» **Goal of the exercise**
What you return should be the complete listing, unchanged, with no pictures in it.

» **Dataset records**
=======
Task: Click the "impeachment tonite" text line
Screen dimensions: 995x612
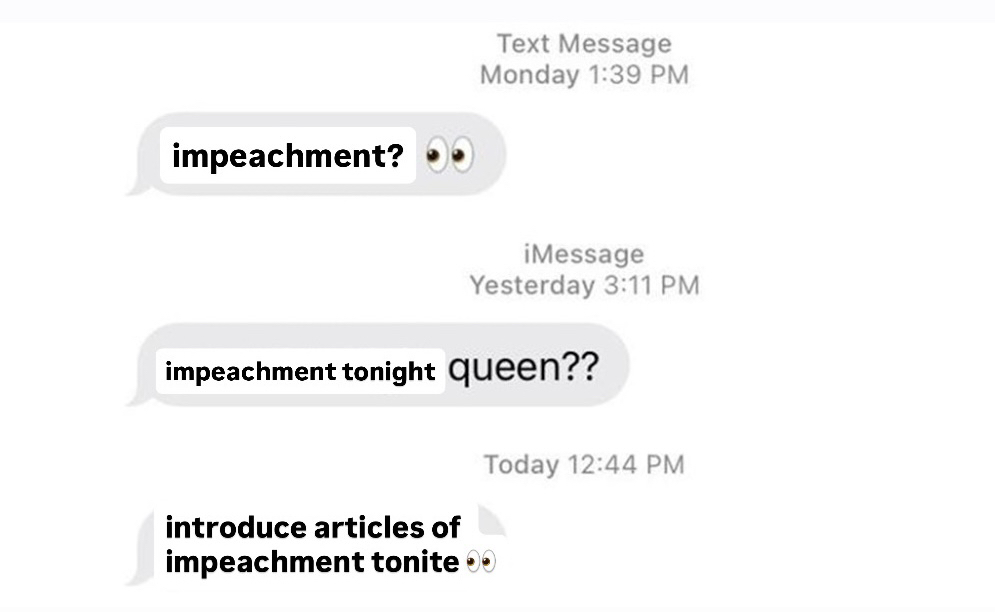Action: click(x=312, y=562)
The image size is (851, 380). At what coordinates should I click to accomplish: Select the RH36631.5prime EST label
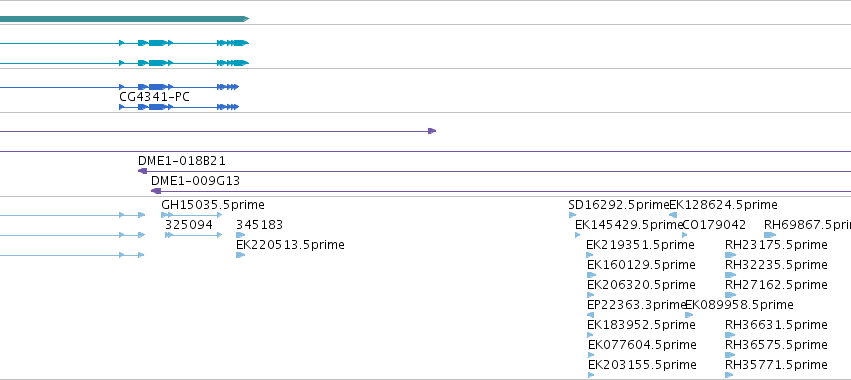(776, 325)
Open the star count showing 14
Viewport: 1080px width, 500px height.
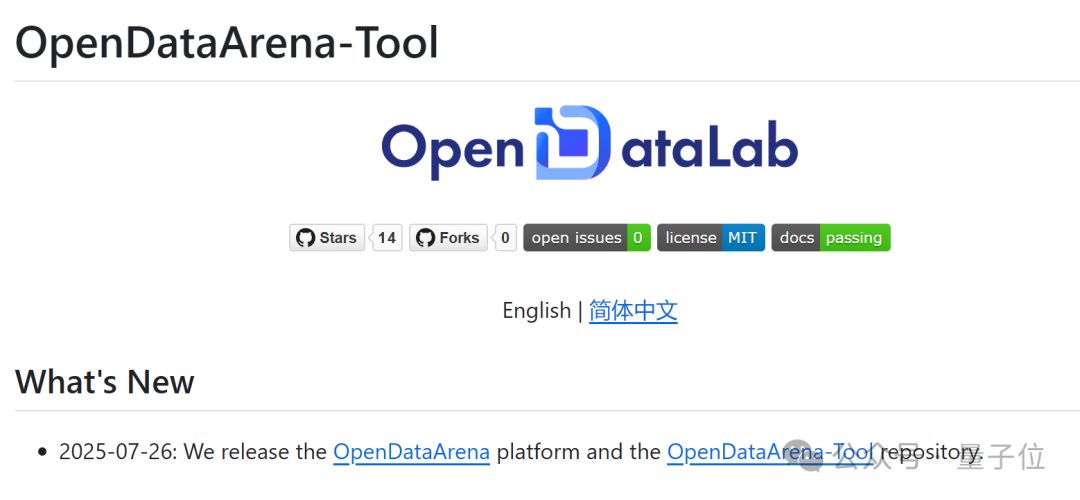tap(387, 238)
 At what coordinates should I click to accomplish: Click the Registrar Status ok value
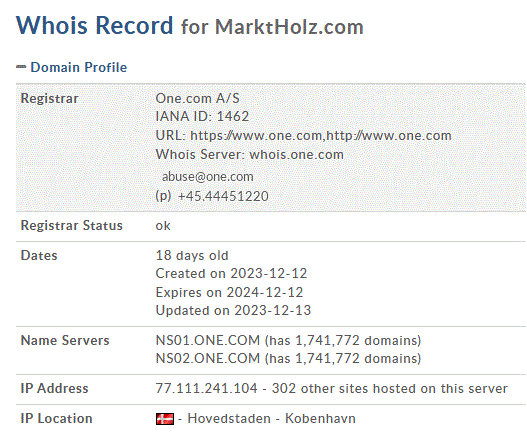click(163, 226)
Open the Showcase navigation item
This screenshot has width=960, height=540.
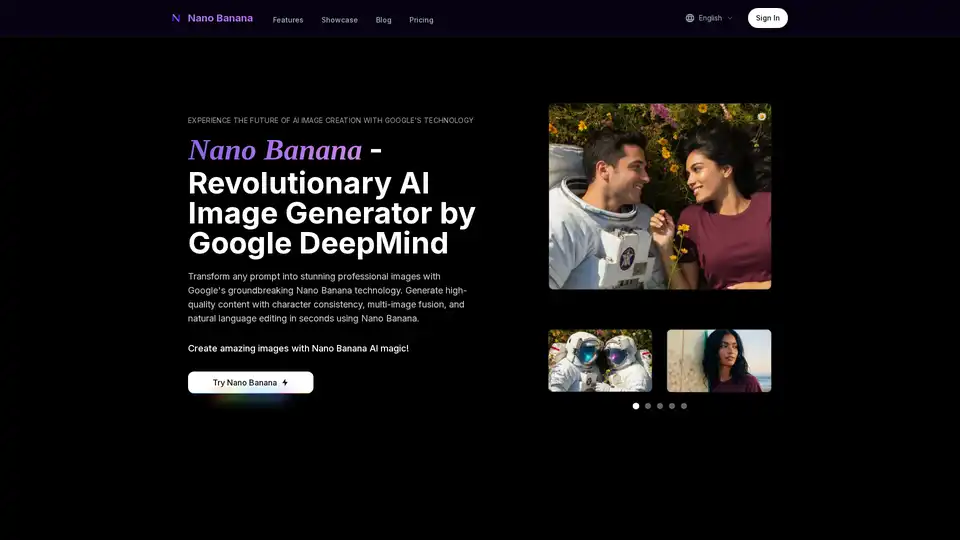pos(339,20)
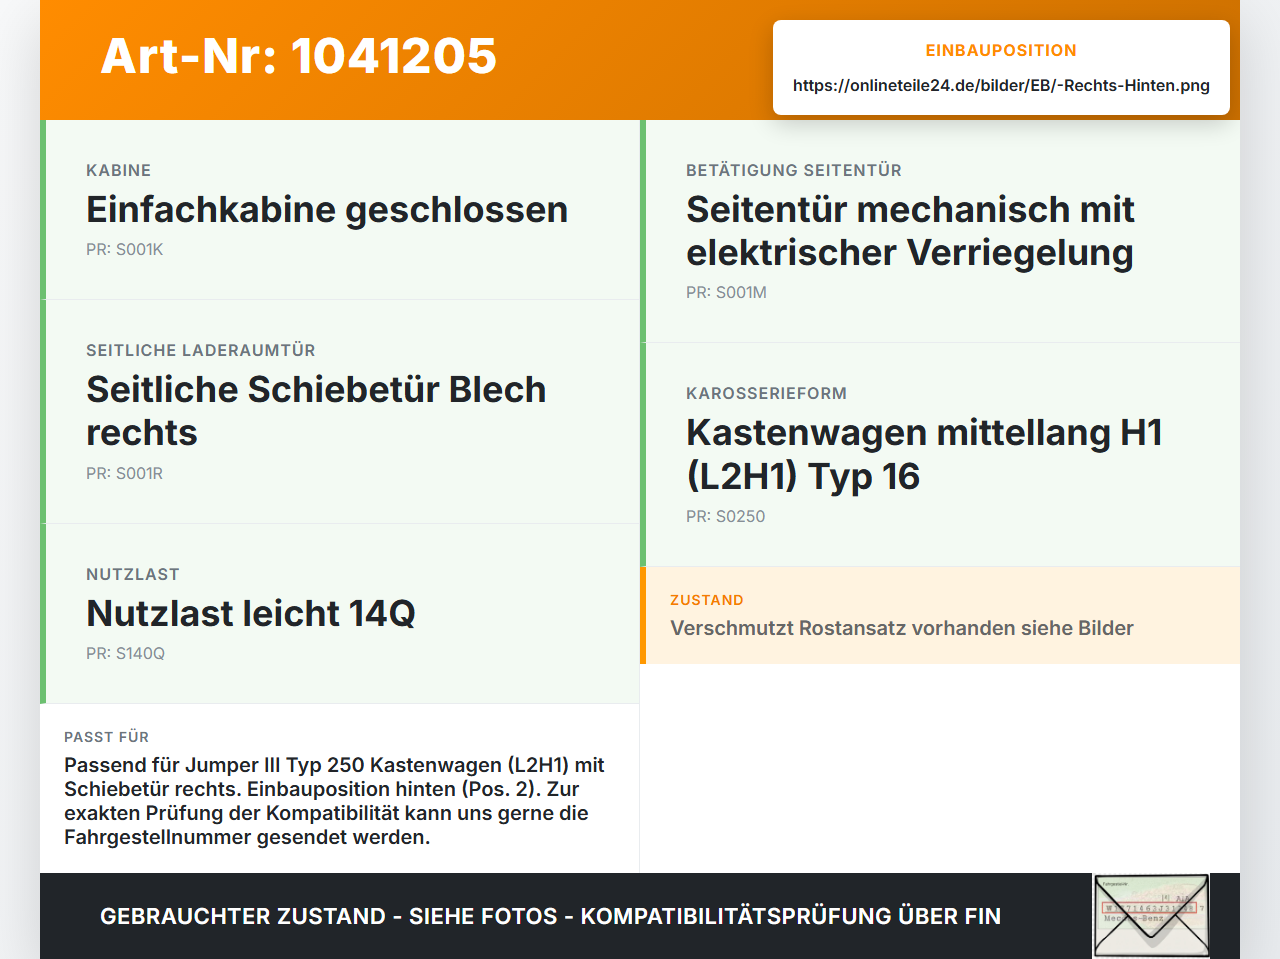Click the PR: S140Q code

click(x=125, y=654)
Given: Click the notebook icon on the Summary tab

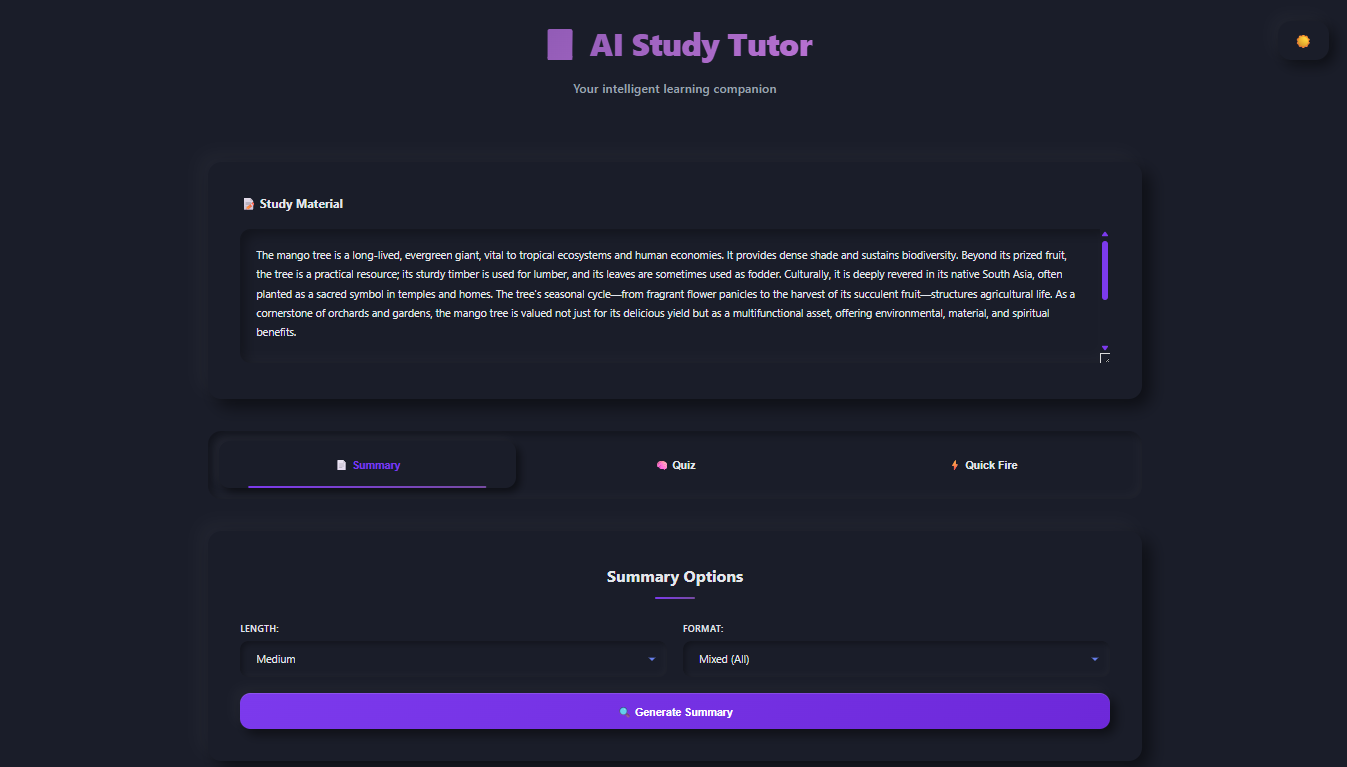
=======
» **Exercise output**
Task: Click the "impeachment tonite" text line
Screen dimensions: 995x612
Action: click(x=312, y=562)
The image size is (851, 380). At what coordinates should I click to accomplish: Select the RH36631.5prime EST label
(776, 325)
Open the star count showing 14
Viewport: 1080px width, 500px height.
tap(387, 238)
 At what coordinates should I click to accomplish: Click the Registrar Status ok value
click(163, 226)
Open the Showcase navigation item
This screenshot has width=960, height=540.
pos(339,20)
Click the PR: S140Q code

click(x=125, y=654)
Given: Click the notebook icon on the Summary tab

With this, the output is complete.